Aim of the task:
Please revise the rows below, replacing every "Where should I click to:" with "Where do I click to:" and leaving everything else unchanged.

Dataset records:

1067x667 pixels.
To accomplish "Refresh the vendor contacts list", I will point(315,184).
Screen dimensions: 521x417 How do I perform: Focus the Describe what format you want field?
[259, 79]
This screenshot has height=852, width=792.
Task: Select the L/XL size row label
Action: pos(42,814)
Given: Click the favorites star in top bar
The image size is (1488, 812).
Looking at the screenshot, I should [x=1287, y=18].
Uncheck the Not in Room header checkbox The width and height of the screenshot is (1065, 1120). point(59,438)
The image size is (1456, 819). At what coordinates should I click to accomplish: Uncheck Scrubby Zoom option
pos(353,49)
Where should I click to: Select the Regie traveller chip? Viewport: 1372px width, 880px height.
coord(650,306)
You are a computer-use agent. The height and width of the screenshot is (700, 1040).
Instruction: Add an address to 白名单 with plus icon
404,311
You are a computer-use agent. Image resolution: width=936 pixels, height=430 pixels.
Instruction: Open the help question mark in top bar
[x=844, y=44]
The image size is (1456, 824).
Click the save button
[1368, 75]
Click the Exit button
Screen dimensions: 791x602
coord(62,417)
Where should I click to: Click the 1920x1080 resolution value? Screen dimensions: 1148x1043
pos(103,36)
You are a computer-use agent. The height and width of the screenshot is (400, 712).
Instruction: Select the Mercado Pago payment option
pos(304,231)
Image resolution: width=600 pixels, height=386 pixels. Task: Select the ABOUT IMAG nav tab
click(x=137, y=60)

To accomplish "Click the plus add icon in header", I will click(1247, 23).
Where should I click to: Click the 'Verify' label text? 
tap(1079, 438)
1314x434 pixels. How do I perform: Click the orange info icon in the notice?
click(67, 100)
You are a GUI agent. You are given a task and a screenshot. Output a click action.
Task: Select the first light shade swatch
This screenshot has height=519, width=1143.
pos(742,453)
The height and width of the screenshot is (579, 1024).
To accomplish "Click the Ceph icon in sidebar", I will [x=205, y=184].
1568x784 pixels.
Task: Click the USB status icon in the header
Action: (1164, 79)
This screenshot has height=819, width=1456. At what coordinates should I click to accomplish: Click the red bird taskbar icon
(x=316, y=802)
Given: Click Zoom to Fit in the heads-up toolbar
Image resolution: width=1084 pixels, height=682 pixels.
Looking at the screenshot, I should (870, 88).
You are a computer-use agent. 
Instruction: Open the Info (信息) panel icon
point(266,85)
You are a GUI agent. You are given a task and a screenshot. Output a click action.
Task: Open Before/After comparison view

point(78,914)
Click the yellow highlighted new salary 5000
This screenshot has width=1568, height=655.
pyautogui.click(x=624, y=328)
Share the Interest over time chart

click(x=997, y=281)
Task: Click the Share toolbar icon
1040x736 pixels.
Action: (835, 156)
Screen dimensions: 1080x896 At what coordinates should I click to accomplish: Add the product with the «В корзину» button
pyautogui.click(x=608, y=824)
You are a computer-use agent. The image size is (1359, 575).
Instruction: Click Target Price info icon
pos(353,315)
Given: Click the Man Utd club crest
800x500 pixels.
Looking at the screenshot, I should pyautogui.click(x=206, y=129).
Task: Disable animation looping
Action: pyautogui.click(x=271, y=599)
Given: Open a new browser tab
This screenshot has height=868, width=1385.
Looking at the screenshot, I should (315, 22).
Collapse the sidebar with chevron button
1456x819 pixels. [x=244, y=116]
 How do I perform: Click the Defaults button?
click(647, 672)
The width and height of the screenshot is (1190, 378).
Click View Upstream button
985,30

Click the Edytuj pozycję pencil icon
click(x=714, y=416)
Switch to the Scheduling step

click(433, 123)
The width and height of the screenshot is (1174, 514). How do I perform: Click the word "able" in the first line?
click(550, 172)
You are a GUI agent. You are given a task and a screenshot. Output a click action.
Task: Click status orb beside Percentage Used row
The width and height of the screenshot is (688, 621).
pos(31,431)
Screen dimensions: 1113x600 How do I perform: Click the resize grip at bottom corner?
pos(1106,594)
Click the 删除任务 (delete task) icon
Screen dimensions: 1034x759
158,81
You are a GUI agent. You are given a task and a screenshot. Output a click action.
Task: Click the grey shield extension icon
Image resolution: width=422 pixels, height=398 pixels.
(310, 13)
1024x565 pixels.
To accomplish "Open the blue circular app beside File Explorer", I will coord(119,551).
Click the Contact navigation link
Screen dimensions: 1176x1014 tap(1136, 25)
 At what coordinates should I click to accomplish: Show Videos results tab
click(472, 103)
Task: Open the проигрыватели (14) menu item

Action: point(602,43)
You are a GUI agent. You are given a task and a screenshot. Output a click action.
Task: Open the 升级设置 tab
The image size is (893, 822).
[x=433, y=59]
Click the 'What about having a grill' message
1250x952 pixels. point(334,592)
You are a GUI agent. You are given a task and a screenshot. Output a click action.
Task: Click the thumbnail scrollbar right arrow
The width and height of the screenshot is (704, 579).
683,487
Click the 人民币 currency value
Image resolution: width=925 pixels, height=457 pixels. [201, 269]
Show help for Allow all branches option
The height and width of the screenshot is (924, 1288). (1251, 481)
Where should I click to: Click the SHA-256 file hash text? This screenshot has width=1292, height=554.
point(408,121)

Full solution:
1067x667 pixels.
To accomplish "Refresh the vendor contacts list", I will point(315,184).
Screen dimensions: 521x417 How do I perform: Focus the Describe what format you want field?
[259, 79]
This screenshot has height=852, width=792.
Task: Select the L/XL size row label
Action: pos(42,814)
Given: Click the favorites star in top bar
The image size is (1488, 812).
Looking at the screenshot, I should [x=1287, y=18].
Uncheck the Not in Room header checkbox The width and height of the screenshot is (1065, 1120). point(59,438)
The image size is (1456, 819). At what coordinates should I click to accomplish: Uncheck Scrubby Zoom option
pos(353,49)
Where do I click to: Select the Regie traveller chip? Viewport: 1372px width, 880px height.
coord(650,306)
You are a computer-use agent. The height and width of the screenshot is (700, 1040).
Instruction: Add an address to 白名单 with plus icon
404,311
You are a computer-use agent. Image resolution: width=936 pixels, height=430 pixels.
Instruction: Open the help question mark in top bar
[x=844, y=44]
The image size is (1456, 824).
Click the save button
[1368, 75]
Click the Exit button
Screen dimensions: 791x602
coord(62,417)
Where do I click to: Click the 1920x1080 resolution value? Screen dimensions: 1148x1043
pos(103,36)
You are a computer-use agent. The height and width of the screenshot is (400, 712).
Instruction: Select the Mercado Pago payment option
pos(304,231)
Image resolution: width=600 pixels, height=386 pixels. Task: Select the ABOUT IMAG nav tab
click(x=137, y=60)

To accomplish "Click the plus add icon in header", I will click(1247, 23).
Where do I click to: Click the 'Verify' label text? 
tap(1079, 438)
1314x434 pixels. How do I perform: Click the orange info icon in the notice?
click(67, 100)
You are a GUI agent. You are given a task and a screenshot. Output a click action.
Task: Select the first light shade swatch
This screenshot has height=519, width=1143.
pos(742,453)
The height and width of the screenshot is (579, 1024).
To accomplish "Click the Ceph icon in sidebar", I will [x=205, y=184].
1568x784 pixels.
Task: Click the USB status icon in the header
Action: (1164, 79)
This screenshot has height=819, width=1456. At what coordinates should I click to accomplish: Click the red bird taskbar icon
(x=316, y=802)
Given: Click Zoom to Fit in the heads-up toolbar
Image resolution: width=1084 pixels, height=682 pixels.
Looking at the screenshot, I should (870, 88).
You are a computer-use agent. 
Instruction: Open the Info (信息) panel icon
point(266,85)
You are a GUI agent. You are given a task and a screenshot. Output a click action.
Task: Open Before/After comparison view

point(78,914)
Click the yellow highlighted new salary 5000
This screenshot has width=1568, height=655.
pyautogui.click(x=624, y=328)
Share the Interest over time chart

click(x=997, y=281)
Task: Click the Share toolbar icon
1040x736 pixels.
Action: (835, 156)
Screen dimensions: 1080x896 At what coordinates should I click to accomplish: Add the product with the «В корзину» button
pyautogui.click(x=608, y=824)
You are a computer-use agent. The image size is (1359, 575).
Instruction: Click Target Price info icon
pos(353,315)
Given: Click the Man Utd club crest
800x500 pixels.
Looking at the screenshot, I should pyautogui.click(x=206, y=129).
Task: Disable animation looping
Action: pyautogui.click(x=271, y=599)
Given: Open a new browser tab
This screenshot has height=868, width=1385.
Looking at the screenshot, I should (315, 22).
Collapse the sidebar with chevron button
1456x819 pixels. [x=244, y=116]
 How do I perform: Click the Defaults button?
click(647, 672)
The width and height of the screenshot is (1190, 378).
Click View Upstream button
985,30

Click the Edytuj pozycję pencil icon
click(x=714, y=416)
Switch to the Scheduling step

click(433, 123)
The width and height of the screenshot is (1174, 514). How do I perform: Click the word "able" in the first line?
click(550, 172)
You are a GUI agent. You are given a task and a screenshot. Output a click action.
Task: Click status orb beside Percentage Used row
The width and height of the screenshot is (688, 621).
pos(31,431)
Screen dimensions: 1113x600 How do I perform: Click the resize grip at bottom corner?
pos(1106,594)
Click the 删除任务 (delete task) icon
Screen dimensions: 1034x759
158,81
You are a GUI agent. You are given a task and a screenshot. Output a click action.
Task: Click the grey shield extension icon
Image resolution: width=422 pixels, height=398 pixels.
(310, 13)
1024x565 pixels.
To accomplish "Open the blue circular app beside File Explorer", I will coord(119,551).
Click the Contact navigation link
Screen dimensions: 1176x1014 tap(1136, 25)
 At what coordinates should I click to accomplish: Show Videos results tab
click(472, 103)
Task: Open the проигрыватели (14) menu item

Action: point(602,43)
You are a GUI agent. You are given a task and a screenshot. Output a click action.
Task: Open the 升级设置 tab
The image size is (893, 822).
[x=433, y=59]
Click the 'What about having a grill' message
1250x952 pixels. point(334,592)
You are a GUI agent. You are given a task and a screenshot. Output a click action.
Task: Click the thumbnail scrollbar right arrow
The width and height of the screenshot is (704, 579).
683,487
Click the 人民币 currency value
Image resolution: width=925 pixels, height=457 pixels. [201, 269]
Show help for Allow all branches option
The height and width of the screenshot is (924, 1288). (1251, 481)
Where do I click to: Click the SHA-256 file hash text? This screenshot has width=1292, height=554.
point(408,121)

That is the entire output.